And now we resume our regularly scheduled blogging
The family and I returned from our vacation yesterday, and a brilliant vacation it was. We spent nearly four weeks at a cottage near Ste-Agathe, Quebec, about 1.5 hours north of Montreal. The lake we were on is very small with pristine, clear water and doesn't allow power boats and only has about 25 or so cottages total. Activities included swimming, canoing, paddle boating, bonfires, reading, relaxing, watching old movies on VHS in the cottage, go karting, mini putting, bowling, only checking email once per week in the village, BBQing almost every night. We saw the most recent Harry Potter movie one day on a trip into Montreal and The Simpsons movie in Kingston on the way home. And speaking of Harry, we bought the new book in the village the day it came out; my wife and boys raced through it but I haven't gotten to it yet.

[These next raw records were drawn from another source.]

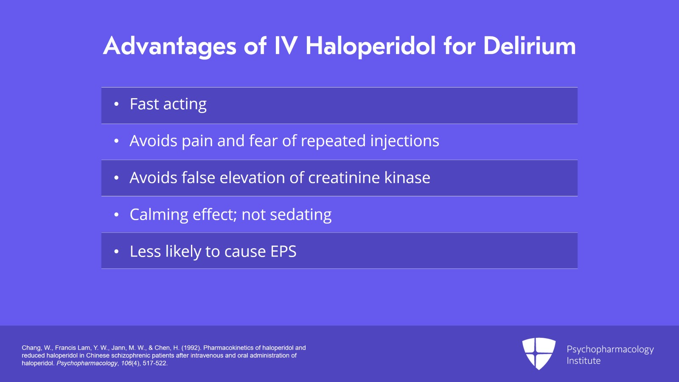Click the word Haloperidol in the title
pos(370,46)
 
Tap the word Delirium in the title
pos(529,46)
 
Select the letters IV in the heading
pos(286,46)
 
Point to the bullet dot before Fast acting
pos(116,104)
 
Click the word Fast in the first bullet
pos(144,104)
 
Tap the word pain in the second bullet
pos(197,141)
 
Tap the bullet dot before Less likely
pos(116,252)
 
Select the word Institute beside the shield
pos(584,361)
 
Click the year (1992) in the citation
pos(191,348)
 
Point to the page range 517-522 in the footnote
pos(155,363)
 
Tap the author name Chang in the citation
pos(31,348)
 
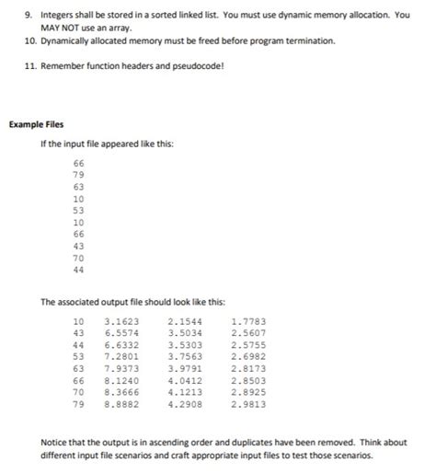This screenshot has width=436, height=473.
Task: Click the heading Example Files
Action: point(36,124)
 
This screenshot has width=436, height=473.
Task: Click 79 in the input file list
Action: point(78,174)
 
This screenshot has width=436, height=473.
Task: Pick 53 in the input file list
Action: point(78,211)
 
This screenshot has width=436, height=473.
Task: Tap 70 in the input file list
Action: point(78,259)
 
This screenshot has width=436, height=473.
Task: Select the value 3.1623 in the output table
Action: point(123,321)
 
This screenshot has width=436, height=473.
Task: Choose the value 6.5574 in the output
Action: point(123,332)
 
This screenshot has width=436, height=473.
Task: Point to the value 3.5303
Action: point(186,343)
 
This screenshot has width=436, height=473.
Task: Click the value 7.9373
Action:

We spent a couple of nights in Kingston at the wonderful Casablanca B&B, which we would heartily recommend. We also went on the Kingston Haunted Walk, which was good cheesy fun.
My reading included:
- Stolen by Kelley Armstrong
- Clear and Present Danger by Tom Clancy
- Days of Infamy by Harry Turtledove
- Chinatown Death Cloud Peril by Paul Malmont
- Dreaming in Code by Scott Rosenberg
- Ghost Brigades by John Scalzi
- Ghost Road Blues by Jonathan Maberry
Reviews of all the above are forthcoming both here and on the other blog; I wrote two and a half science book reviews while on vacation. I'm finding Smolin's Trouble with Physics a tough book to write about, for some reason. Both The Yiddish Policeman's Union by Michael Chabon and The Map That Changed the World: William Smith and the Birth of Modern Geology by Simon Winchester were started and are still in progress.